Twin suns aren’t just a phenomenon in a galaxy far, far away. The Hubble telescope recently discovered a new planet about the size of Saturn that orbits around two stars near the center of the Milky Way.
The system, OGLE-2007-BLG-349 (or as I choose to christen it: “New Tatooine”), is 8,000 light-years away from Earth. The planet orbits the stars once every seven years at a distance of around 300 million miles, roughly about as far as it is from our sun to the asteroid belt. The two suns, meanwhile, are only 7 million miles apart.
According to Hubble, astronomers first noticed what they thought to be a planet and a star nine years ago, but they were befuddled by the discovery of a third body.
“The ground-based observations suggested two possible scenarios for the three-body system: a Saturn-mass planet orbiting a close binary star pair or a Saturn-mass and an Earth-mass planet orbiting a single star,” NASA’s David Bennett explained in a press release.
Using the Hubble, however, researchers were recently able to observe that the starlight was too faint to be a typical star like our sun.

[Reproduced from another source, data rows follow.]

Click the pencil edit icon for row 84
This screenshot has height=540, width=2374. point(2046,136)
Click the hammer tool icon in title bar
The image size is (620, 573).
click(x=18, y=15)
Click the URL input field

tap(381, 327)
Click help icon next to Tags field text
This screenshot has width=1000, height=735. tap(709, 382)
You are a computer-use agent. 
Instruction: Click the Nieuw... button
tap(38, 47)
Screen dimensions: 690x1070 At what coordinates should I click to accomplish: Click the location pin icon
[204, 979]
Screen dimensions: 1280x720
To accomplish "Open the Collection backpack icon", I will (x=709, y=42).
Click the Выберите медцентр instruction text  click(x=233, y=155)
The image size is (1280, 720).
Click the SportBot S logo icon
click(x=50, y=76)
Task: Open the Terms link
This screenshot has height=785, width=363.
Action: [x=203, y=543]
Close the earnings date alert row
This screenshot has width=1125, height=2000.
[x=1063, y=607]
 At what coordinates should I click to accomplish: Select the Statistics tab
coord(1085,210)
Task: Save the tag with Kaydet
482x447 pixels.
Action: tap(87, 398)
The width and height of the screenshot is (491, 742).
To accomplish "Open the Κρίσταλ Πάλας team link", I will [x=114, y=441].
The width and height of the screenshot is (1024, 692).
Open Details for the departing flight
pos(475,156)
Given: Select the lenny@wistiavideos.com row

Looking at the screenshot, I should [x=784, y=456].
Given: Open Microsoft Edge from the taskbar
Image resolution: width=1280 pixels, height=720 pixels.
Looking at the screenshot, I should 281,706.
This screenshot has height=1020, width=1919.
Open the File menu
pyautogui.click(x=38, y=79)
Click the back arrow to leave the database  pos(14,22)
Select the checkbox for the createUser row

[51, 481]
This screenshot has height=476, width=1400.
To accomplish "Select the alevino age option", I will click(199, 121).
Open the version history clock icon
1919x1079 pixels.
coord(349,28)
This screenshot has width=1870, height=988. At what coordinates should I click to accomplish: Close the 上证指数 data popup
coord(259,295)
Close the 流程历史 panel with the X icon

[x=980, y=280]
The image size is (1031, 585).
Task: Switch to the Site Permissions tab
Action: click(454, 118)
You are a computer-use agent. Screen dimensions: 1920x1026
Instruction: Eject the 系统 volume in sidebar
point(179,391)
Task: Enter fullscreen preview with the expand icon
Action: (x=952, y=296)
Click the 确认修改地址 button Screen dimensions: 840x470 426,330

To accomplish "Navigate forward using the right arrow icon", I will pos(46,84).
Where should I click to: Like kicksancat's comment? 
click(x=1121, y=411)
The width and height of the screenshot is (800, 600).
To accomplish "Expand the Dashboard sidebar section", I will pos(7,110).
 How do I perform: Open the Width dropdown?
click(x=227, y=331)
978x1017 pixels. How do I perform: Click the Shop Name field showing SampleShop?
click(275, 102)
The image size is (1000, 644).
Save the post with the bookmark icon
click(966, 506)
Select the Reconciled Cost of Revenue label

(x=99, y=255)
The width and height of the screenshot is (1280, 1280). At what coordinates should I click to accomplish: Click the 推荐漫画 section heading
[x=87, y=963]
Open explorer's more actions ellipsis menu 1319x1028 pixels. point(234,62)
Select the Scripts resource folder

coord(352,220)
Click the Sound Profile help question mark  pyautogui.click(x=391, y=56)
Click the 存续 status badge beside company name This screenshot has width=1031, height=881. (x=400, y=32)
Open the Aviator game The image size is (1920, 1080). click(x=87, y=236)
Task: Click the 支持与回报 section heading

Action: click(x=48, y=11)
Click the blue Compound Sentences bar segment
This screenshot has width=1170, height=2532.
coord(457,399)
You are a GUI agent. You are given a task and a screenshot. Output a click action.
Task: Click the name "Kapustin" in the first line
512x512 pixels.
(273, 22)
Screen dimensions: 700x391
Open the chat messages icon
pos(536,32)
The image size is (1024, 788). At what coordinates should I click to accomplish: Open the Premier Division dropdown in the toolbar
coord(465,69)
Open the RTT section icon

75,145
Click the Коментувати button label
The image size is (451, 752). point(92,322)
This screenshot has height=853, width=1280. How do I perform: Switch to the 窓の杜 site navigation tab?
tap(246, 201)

Instead, the brightness was about what we’d expect from two closely orbiting red dwarf stars. “The model with two stars and one planet is the only one consistent with the Hubble data,” Bennett said.
The discovery marked the first time that scientists have been able to identify a three-body system, as it’s known, using the gravitational microlensing technique. The system is too far away for Hubble to capture any sort of clear image of the relatively small planet and stars. Instead, the telescope was able to detect where the gravity of a foreground star bent and amplified the light of an aligned background star.
Since the new planet is more than three times as far away from its suns as the Earth is from ours, it’s probably not a desert world, and there’s probably not a young farm boy on it gazing out at the sunset and dreaming of a life beyond his aunt and uncle’s farm.